> _GIVEN TEXT_:
....

I guess my issue would be that he's had dealings with Wong, who is known to be very bad in illegal trade, Wong got busted, and then went back to business, and Strictly is doing business as usual. I guess if it were me, I wouldn't buy from Strictly because even if he is getting stuff legally, he's supporting a guy who's getting stuff illegally.


----------



## Ed (Sep 19, 2004)

As an alternative consideration on the filling out of CITES paperwork by Strictly.. is that the animals were always sold because the paperwork might not have passed muster. 

Ed


----------



## somecanadianguy (Jan 9, 2007)

no , my papers alwas had every thing i ordered on them , just he couldnt send what he no longer had. back then 1998 -2001 the cites was a single paper {or a few pages but one permit} and had all the cites things on it and the numbers.
i pushed him hard every single week we ordered for chams because that was what i was mostly working with at the time, but never once got one that wasnt on the papers.as a buyer i alwas assumed the papers were legal and corect and our local gov went thrught them each time.

for thier dealing with wong , like it or not there are very few large exporters in these locations .like olaf in mad {not linking olaf to any wrong doing at all , alwas been a huge suporter of what he does}to deal with, after all its a price driven market.i had lists from every other big wholesaler i could find at that time that could send enuff of a varity of herps frogs and insects in each of our orders to be profitable for us.by far strickly was the best in prices and quality.

heck i was even given a shot at the albino crocs that are touring the zoos now a days , funny our local aqurium paid more for a month rentals than i quoted them as a price to buy em.

i dont know for sure if anything was faked to me or any one else by mike i can only go by how i was treated.others may have a diferent story.
im sure all the oldcites papers we did are a matter of public record but i have no clues on where to look at them, if any one else does id love to go over them again it was a very hetic time in my life i would love to rehash it over coffee and time.
craig


----------

....

> _RECORD SET_:
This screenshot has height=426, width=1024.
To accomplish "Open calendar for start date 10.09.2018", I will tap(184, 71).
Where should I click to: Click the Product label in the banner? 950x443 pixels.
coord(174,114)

....

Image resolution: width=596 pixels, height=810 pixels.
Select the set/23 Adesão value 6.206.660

....

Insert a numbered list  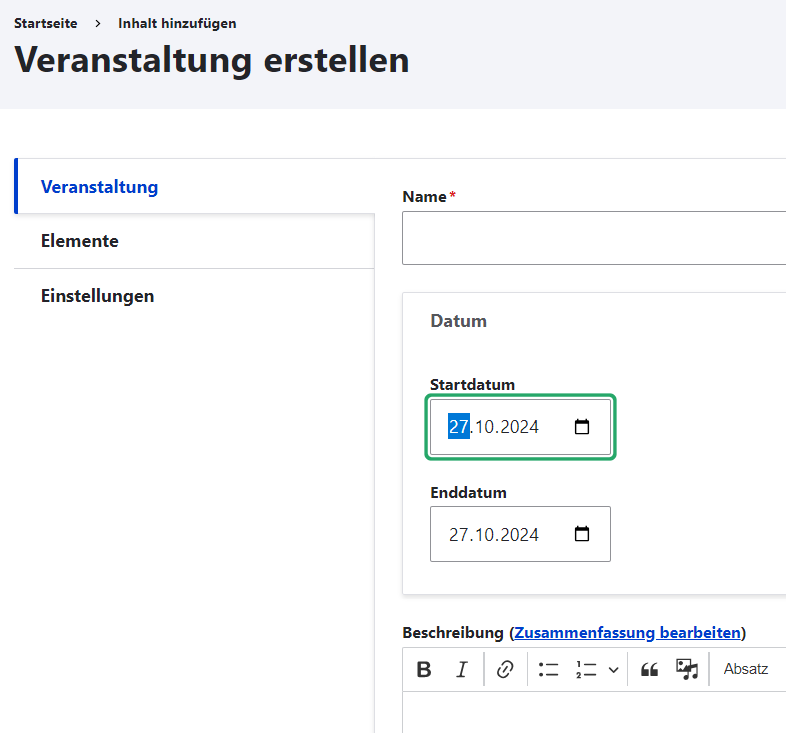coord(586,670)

....

> _REQUIRED TASKS_:
[1] Can you substitute "albino alligators" for "albino crocs" in the forum thread passage starting at "for thier dealing" and ending at "a diferent story."?
[2] Output the listing lines starting at the line that contains "Where should I" and ending at the line that contains "coord(174,114)", copying them exactly.
The forum thread and the listing are unrelated to each other.

> _WRITTEN ANSWERS_:
[1]
for thier dealing with wong , like it or not there are very few large exporters in these locations .like olaf in mad {not linking olaf to any wrong doing at all , alwas been a huge suporter of what he does}to deal with, after all its a price driven market.i had lists from every other big wholesaler i could find at that time that could send enuff of a varity of herps frogs and insects in each of our orders to be profitable for us.by far strickly was the best in prices and quality.

heck i was even given a shot at the albino alligators that are touring the zoos now a days , funny our local aqurium paid more for a month rentals than i quoted them as a price to buy em.

i dont know for sure if anything was faked to me or any one else by mike i can only go by how i was treated.others may have a diferent story.

[2]
Where should I click to: Click the Product label in the banner? 950x443 pixels.
coord(174,114)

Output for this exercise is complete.